Como numa ciranda, esse efeito é reflexo de outro prolema grave, fruto da interferência da crise política na economia, para o qual André Braz, da FGV, chama a atenção.
É como uma encruzilhada vivida pelo país perante os investidores. Com o aumento dos juros, o BC tenta manter o interesse deles no país, oferecendo melhor remuneração aos títulos públicos, mas o governo vem perdendo a capacidade de atrair dólares com a política de elevação de gastos públicos motivados pela campanha já antecipada à reeleição em 2022.
“Se os juros sobem, em condições normais, a nossa moeda deveria se valorizar (com o ingresso de dólares no pais), mas existe uma crise de confiança no governo, que foi agravada pela decisão do Auxílio Brasil, voucher (para os caminhoneiros) e por jogar os precatórios para o alto. É um calote. Não cabia mais prorrogação”, diz André Braz.
"Existe uma crise de confiança no governo, que foi agravada pela decisão do Auxílio Brasil, voucher (para caminhoneiros) e precatórios"

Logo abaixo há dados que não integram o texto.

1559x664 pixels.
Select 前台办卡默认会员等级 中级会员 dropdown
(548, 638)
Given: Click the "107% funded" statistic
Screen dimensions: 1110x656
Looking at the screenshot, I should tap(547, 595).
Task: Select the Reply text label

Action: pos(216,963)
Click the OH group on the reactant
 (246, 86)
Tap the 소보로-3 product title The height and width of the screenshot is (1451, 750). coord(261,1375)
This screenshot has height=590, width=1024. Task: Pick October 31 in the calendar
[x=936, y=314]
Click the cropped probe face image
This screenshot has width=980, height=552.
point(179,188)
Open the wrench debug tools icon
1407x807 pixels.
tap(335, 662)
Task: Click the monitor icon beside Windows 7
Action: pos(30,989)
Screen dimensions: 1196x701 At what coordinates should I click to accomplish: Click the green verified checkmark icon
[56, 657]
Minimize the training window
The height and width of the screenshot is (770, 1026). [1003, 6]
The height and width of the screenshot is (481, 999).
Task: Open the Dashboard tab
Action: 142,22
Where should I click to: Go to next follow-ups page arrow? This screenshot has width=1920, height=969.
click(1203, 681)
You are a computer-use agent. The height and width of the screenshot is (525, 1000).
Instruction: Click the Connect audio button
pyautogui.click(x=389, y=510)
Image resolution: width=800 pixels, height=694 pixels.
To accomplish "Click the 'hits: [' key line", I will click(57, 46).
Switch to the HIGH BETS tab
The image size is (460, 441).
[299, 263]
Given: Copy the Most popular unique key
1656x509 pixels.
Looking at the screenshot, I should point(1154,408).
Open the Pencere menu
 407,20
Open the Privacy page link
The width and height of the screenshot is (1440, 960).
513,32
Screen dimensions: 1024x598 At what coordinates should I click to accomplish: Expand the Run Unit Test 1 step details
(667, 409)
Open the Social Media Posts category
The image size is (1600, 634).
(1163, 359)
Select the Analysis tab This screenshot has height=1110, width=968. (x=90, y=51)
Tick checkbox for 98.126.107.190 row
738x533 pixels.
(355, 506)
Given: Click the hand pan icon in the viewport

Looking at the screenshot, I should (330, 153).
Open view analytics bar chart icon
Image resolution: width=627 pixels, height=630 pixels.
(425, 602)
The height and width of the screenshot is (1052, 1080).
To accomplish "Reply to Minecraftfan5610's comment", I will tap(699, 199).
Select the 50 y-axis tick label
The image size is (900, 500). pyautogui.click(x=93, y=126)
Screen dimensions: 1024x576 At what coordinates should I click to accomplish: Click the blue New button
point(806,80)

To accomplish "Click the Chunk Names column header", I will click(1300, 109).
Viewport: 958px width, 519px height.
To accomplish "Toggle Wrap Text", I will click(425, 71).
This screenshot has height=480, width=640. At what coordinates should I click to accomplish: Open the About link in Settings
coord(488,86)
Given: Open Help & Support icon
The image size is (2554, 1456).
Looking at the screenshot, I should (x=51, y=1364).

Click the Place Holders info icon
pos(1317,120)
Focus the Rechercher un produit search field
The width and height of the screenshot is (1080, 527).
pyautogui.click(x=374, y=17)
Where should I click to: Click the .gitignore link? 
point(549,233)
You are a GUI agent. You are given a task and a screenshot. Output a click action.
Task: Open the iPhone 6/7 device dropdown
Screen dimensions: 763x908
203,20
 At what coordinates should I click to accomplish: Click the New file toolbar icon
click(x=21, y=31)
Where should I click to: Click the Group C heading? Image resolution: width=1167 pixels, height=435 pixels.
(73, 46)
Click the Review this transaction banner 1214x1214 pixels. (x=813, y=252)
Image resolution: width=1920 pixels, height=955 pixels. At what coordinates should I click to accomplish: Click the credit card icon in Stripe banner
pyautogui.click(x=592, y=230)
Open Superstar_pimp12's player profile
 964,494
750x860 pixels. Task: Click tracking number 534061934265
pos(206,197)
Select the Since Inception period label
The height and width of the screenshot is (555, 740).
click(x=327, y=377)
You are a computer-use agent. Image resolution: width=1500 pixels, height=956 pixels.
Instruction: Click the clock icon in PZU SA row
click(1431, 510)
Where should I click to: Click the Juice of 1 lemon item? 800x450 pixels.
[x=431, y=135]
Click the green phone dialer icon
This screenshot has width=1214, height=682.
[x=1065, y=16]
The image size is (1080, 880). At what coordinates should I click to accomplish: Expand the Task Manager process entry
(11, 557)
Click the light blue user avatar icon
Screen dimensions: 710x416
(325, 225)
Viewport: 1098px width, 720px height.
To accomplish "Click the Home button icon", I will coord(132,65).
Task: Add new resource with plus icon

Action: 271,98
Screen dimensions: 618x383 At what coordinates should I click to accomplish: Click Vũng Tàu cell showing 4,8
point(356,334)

André Braz, coordenador dos índices de preços da Fundação Getulio Vargas
A chamada PEC dos Precatórios reduz a menos da metade os recursos previstos para pagamento dos depósitos judiciais no ano que vem. A União quer usar os recursos para financiar o Auxílio Brasil, programa social substituto do Bolsa-Família, com valor de R$ 400. A medida tem caráter eleitoreiro para os críticos do governo, que driblou a regra do teto de gastos. A atualização, que era feita com base na inflação acumulada em 12 meses até junho do ano anterior, passou para janeiro a dezembro, liberando verba ao governo em ano de eleiçlão
Essa crise explica as projeções nos bancos e corretoras de taxas mais altas de inflação, juros e câmbio e redução da perspectiva de crescimento do país. O economista Paulo Vieira lembra que a expectativa no mercado financeiro é de que a taxa básica de juros atinja 9% anuais ainda em 2021 e 11% no próximo ano. “Anos de eleição fogem totalmente a qualquer capacidade de previsão com base na lógica”, afirma.
Não é de se esperar que em ano de campanha, o governo vá correr atrás de metas de inflação, no sentido de ajudar a segurar os preços, e nem de organizar as contas públicas. No outro prato da balança dos juros, quem tem recursos disponíveis para investir deve ser benefíciado com um leque de investimentos em renda fixa melhor remunerados, a exemplo dos CDBs e títulos públicos como LCI e LCA, que acompanham a evolução da Selic.